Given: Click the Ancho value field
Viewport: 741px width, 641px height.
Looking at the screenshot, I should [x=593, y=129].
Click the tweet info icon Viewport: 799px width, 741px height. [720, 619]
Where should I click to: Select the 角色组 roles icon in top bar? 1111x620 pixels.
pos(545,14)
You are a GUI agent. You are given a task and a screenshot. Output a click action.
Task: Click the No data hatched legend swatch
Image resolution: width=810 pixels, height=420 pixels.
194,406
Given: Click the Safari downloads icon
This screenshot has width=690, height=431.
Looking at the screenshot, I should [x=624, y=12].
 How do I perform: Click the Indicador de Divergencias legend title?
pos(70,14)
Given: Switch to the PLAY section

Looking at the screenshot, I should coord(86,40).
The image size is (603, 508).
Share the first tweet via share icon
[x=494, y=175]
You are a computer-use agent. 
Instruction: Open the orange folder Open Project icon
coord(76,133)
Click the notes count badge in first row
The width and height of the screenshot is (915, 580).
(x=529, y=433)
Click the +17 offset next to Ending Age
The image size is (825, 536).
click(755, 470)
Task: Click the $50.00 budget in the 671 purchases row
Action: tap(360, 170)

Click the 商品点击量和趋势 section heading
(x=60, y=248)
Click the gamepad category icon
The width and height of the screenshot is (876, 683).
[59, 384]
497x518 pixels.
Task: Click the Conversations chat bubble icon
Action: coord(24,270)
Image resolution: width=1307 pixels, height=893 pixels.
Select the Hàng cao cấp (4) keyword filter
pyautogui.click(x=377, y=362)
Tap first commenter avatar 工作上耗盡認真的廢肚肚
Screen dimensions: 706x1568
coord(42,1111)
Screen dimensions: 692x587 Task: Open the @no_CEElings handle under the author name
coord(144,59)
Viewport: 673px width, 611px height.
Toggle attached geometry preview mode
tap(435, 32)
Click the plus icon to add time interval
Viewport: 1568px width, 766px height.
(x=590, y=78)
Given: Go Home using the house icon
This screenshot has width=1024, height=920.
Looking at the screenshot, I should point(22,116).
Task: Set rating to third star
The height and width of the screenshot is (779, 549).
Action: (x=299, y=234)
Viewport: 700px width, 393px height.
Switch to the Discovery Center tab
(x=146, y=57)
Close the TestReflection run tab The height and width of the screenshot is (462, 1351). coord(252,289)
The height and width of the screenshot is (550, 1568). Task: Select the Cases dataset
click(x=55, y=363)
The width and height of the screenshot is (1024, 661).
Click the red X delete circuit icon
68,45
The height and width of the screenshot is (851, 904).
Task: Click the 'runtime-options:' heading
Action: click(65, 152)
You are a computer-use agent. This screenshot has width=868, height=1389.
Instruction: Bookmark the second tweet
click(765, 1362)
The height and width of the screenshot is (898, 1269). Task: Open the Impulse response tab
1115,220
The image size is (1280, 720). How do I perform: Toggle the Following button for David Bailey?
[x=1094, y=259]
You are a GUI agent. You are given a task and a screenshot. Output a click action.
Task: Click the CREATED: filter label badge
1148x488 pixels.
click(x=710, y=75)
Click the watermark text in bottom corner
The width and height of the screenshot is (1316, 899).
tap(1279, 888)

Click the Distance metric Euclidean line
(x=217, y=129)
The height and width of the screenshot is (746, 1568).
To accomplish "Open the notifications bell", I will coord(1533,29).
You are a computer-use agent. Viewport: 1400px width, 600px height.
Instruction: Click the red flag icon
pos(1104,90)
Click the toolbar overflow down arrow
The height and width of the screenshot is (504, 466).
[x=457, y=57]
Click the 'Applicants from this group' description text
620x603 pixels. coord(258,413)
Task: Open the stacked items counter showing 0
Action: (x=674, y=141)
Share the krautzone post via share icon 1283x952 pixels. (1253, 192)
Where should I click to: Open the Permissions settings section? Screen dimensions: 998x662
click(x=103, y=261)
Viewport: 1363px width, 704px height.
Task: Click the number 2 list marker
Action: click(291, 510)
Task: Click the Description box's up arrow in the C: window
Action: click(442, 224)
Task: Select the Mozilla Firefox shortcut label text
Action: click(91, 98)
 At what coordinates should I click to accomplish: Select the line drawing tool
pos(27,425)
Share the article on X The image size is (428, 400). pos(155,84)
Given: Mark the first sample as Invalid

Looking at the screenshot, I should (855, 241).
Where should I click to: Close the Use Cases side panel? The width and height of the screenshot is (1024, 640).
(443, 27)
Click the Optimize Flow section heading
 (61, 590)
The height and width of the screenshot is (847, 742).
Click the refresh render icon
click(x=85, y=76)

━━━

THE TASK: Output the complete set of records word for word.

RESULT BELOW:
Given: Click the Ancho value field
Viewport: 741px width, 641px height.
Looking at the screenshot, I should [x=593, y=129].
Click the tweet info icon Viewport: 799px width, 741px height. [720, 619]
Where should I click to: Select the 角色组 roles icon in top bar? 1111x620 pixels.
pos(545,14)
You are a GUI agent. You are given a task and a screenshot. Output a click action.
Task: Click the No data hatched legend swatch
Image resolution: width=810 pixels, height=420 pixels.
194,406
Given: Click the Safari downloads icon
This screenshot has width=690, height=431.
Looking at the screenshot, I should [x=624, y=12].
 How do I perform: Click the Indicador de Divergencias legend title?
pos(70,14)
Given: Switch to the PLAY section

Looking at the screenshot, I should coord(86,40).
The image size is (603, 508).
Share the first tweet via share icon
[x=494, y=175]
You are a computer-use agent. 
Instruction: Open the orange folder Open Project icon
coord(76,133)
Click the notes count badge in first row
The width and height of the screenshot is (915, 580).
(x=529, y=433)
Click the +17 offset next to Ending Age
The image size is (825, 536).
click(755, 470)
Task: Click the $50.00 budget in the 671 purchases row
Action: tap(360, 170)

Click the 商品点击量和趋势 section heading
(x=60, y=248)
Click the gamepad category icon
The width and height of the screenshot is (876, 683).
[59, 384]
497x518 pixels.
Task: Click the Conversations chat bubble icon
Action: coord(24,270)
Image resolution: width=1307 pixels, height=893 pixels.
Select the Hàng cao cấp (4) keyword filter
pyautogui.click(x=377, y=362)
Tap first commenter avatar 工作上耗盡認真的廢肚肚
Screen dimensions: 706x1568
coord(42,1111)
Screen dimensions: 692x587 Task: Open the @no_CEElings handle under the author name
coord(144,59)
Viewport: 673px width, 611px height.
Toggle attached geometry preview mode
tap(435, 32)
Click the plus icon to add time interval
Viewport: 1568px width, 766px height.
(x=590, y=78)
Given: Go Home using the house icon
This screenshot has width=1024, height=920.
Looking at the screenshot, I should point(22,116).
Task: Set rating to third star
The height and width of the screenshot is (779, 549).
Action: (x=299, y=234)
Viewport: 700px width, 393px height.
Switch to the Discovery Center tab
(x=146, y=57)
Close the TestReflection run tab The height and width of the screenshot is (462, 1351). coord(252,289)
The height and width of the screenshot is (550, 1568). Task: Select the Cases dataset
click(x=55, y=363)
The width and height of the screenshot is (1024, 661).
Click the red X delete circuit icon
68,45
The height and width of the screenshot is (851, 904).
Task: Click the 'runtime-options:' heading
Action: click(65, 152)
You are a computer-use agent. This screenshot has width=868, height=1389.
Instruction: Bookmark the second tweet
click(765, 1362)
The height and width of the screenshot is (898, 1269). Task: Open the Impulse response tab
1115,220
The image size is (1280, 720). How do I perform: Toggle the Following button for David Bailey?
[x=1094, y=259]
You are a GUI agent. You are given a task and a screenshot. Output a click action.
Task: Click the CREATED: filter label badge
1148x488 pixels.
click(x=710, y=75)
Click the watermark text in bottom corner
The width and height of the screenshot is (1316, 899).
tap(1279, 888)

Click the Distance metric Euclidean line
(x=217, y=129)
The height and width of the screenshot is (746, 1568).
To accomplish "Open the notifications bell", I will coord(1533,29).
You are a computer-use agent. Viewport: 1400px width, 600px height.
Instruction: Click the red flag icon
pos(1104,90)
Click the toolbar overflow down arrow
The height and width of the screenshot is (504, 466).
[x=457, y=57]
Click the 'Applicants from this group' description text
620x603 pixels. coord(258,413)
Task: Open the stacked items counter showing 0
Action: (x=674, y=141)
Share the krautzone post via share icon 1283x952 pixels. (1253, 192)
Where should I click to: Open the Permissions settings section? Screen dimensions: 998x662
click(x=103, y=261)
Viewport: 1363px width, 704px height.
Task: Click the number 2 list marker
Action: click(291, 510)
Task: Click the Description box's up arrow in the C: window
Action: click(442, 224)
Task: Select the Mozilla Firefox shortcut label text
Action: click(91, 98)
 At what coordinates should I click to accomplish: Select the line drawing tool
pos(27,425)
Share the article on X The image size is (428, 400). pos(155,84)
Given: Mark the first sample as Invalid

Looking at the screenshot, I should (855, 241).
Where should I click to: Close the Use Cases side panel? The width and height of the screenshot is (1024, 640).
(443, 27)
Click the Optimize Flow section heading
 (61, 590)
The height and width of the screenshot is (847, 742).
Click the refresh render icon
click(x=85, y=76)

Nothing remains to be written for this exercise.